# Source excerpt

McNeill's resignation suspended the Commission's work. In late November members of the Irish government visited London and Chequers to go over the ground since the Treaty and to consider the exact meaning of Article 12.

The Irish view was that it was only intended to award areas within the six counties of Northern Ireland to the Free State.

The British view was that the entire 1920 boundary was adjustable in either direction, as the Irish side had insisted in the 1921 Treaty that Northern Ireland was deemed part of Ireland until it voted to secede in December 1922, but that the net balance of property and people transferred either way would benefit the Free State.

Cosgrave emphasised that his government might fall but arrived at the idea of a larger solution including interstate financial matters after receiving a memo from Joe Brennan, a senior civil servant. On 2 December Cosgrave summed up his attitude on the debacle to the British Cabinet.

In the background, under the terms of Article 5 of the 1921 Anglo-Irish Treaty, the Irish Free State had agreed to pay its share of the Imperial debt:
"(5) The Irish Free State shall assume liability for the service of the Public Debt of the United Kingdom as existing at the date hereof and towards the payment of war pensions as existing at that date in such proportion as may be fair and equitable, having regard to any just claims on the part of Ireland by way of set-off or counter-claim, the amount of such sums being determined in default of agreement by the arbitration of one or more independent persons being citizens of the British Empire."
This had not been paid by 1925, in part due to the heavy costs incurred in and after the Irish Civil War of 1922-23. The main essence of the inter-governmental agreement was that the 1920 boundary would stay as it was, and, in return, Britain would not demand payment of the amount agreed under the Treaty. Since 1925 this payment was never made, nor demanded.

# Required actions
a - Translate this sentence from the Source excerpt into French: "The Irish view was that it was only intended to award areas within the six counties of Northern Ireland to the Free State."
b - In the rows, starting at the line that contains "This screenshot has height=864, width=1152." and ending at the last line of the rows, switch "Select" to "Pick". Give back only those lines, with nothing else changed.

# Dataset records
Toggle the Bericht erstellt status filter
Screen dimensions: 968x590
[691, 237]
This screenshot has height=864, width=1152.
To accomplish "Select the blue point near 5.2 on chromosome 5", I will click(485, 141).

# The results
a - Le point de vue irlandais était qu'il s'agissait seulement d'attribuer à l'État libre des territoires situés à l'intérieur des six comtés d'Irlande du Nord.

b -
This screenshot has height=864, width=1152.
To accomplish "Pick the blue point near 5.2 on chromosome 5", I will click(485, 141).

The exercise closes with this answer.